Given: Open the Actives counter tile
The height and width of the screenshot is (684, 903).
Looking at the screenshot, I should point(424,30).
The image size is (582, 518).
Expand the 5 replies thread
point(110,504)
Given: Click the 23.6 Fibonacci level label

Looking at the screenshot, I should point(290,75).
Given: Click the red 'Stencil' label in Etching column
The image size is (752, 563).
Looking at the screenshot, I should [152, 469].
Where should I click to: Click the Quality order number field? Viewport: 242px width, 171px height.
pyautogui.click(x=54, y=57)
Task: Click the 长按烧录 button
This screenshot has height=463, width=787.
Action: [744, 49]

+---+

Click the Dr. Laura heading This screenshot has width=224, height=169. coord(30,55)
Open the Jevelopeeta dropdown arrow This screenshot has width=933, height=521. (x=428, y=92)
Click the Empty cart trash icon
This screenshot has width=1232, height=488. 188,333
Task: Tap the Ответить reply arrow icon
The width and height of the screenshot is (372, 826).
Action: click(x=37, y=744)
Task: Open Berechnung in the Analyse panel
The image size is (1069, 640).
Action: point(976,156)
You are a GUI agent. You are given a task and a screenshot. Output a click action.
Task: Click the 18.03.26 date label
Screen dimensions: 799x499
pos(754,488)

+---+

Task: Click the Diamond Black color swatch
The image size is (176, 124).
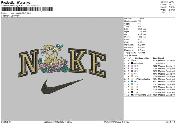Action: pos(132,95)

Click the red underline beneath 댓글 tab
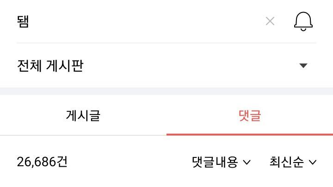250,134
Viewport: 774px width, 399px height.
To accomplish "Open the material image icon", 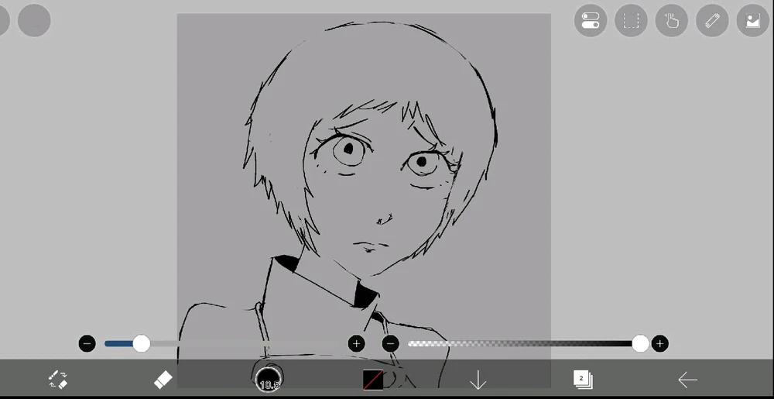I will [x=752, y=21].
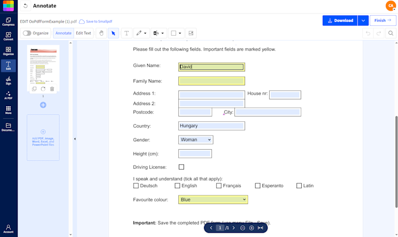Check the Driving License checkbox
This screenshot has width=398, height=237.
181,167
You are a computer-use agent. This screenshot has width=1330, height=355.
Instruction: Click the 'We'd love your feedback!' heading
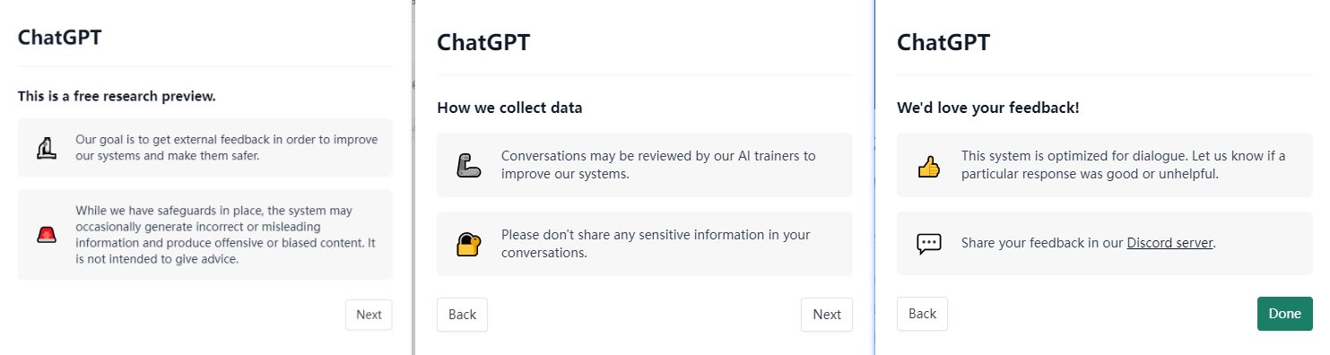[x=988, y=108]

+---+

§ Task instructions
Looking at the data above, show all lines where the word "arrow" occurs.

§ The answer
Open the Jevelopeeta dropdown arrow This screenshot has width=933, height=521. (x=428, y=92)
Task: Tap the Ответить reply arrow icon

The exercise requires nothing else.